(Beginning of Records shown)

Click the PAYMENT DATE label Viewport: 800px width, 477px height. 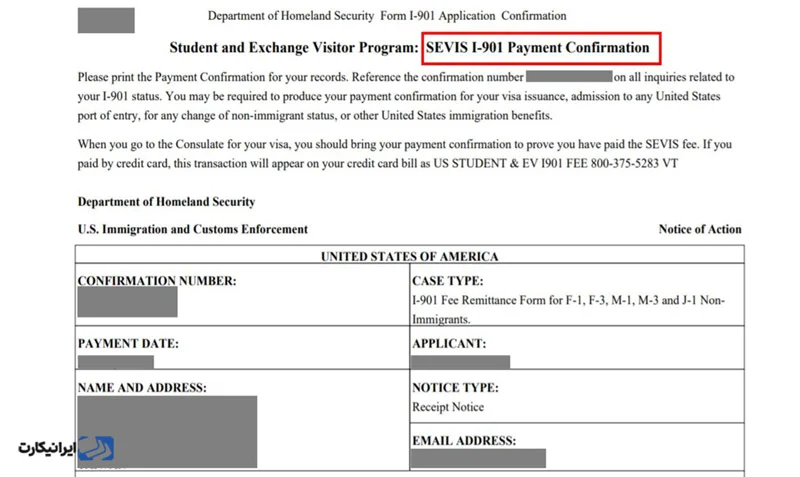point(128,343)
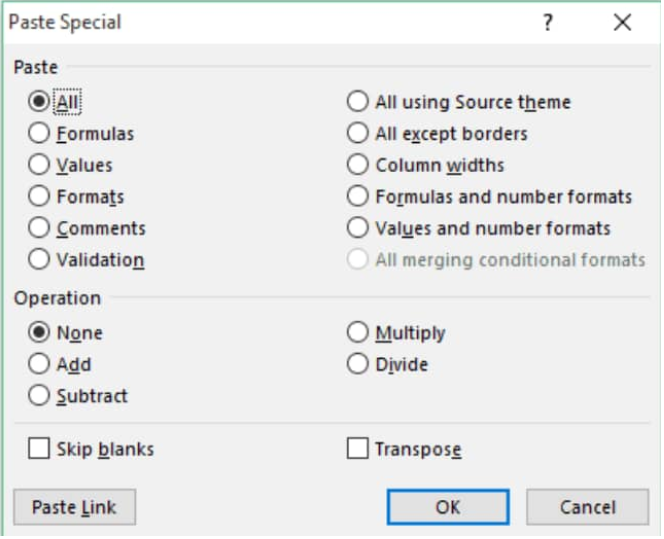This screenshot has width=664, height=539.
Task: Open the help question mark icon
Action: [549, 22]
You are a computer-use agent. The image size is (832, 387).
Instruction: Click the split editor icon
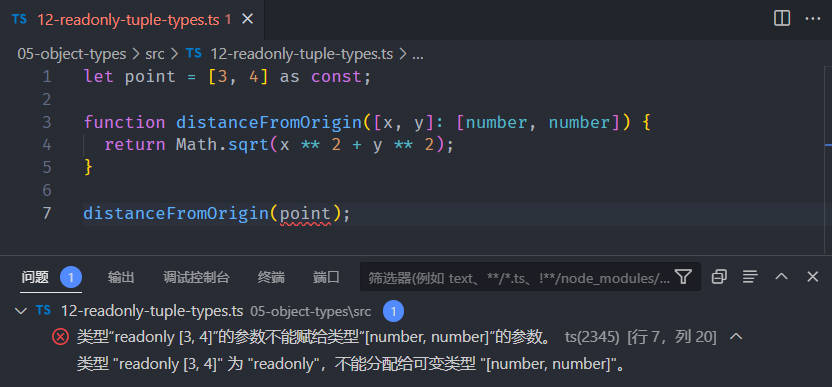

(End of Records shown)

Work to complete>
Only the lines from the one containing "You are a computer-use" through the end of the data above are to be output, exactly and without pictures.

Answer box>
You are a computer-use agent. The image size is (832, 387).
Instruction: Click the split editor icon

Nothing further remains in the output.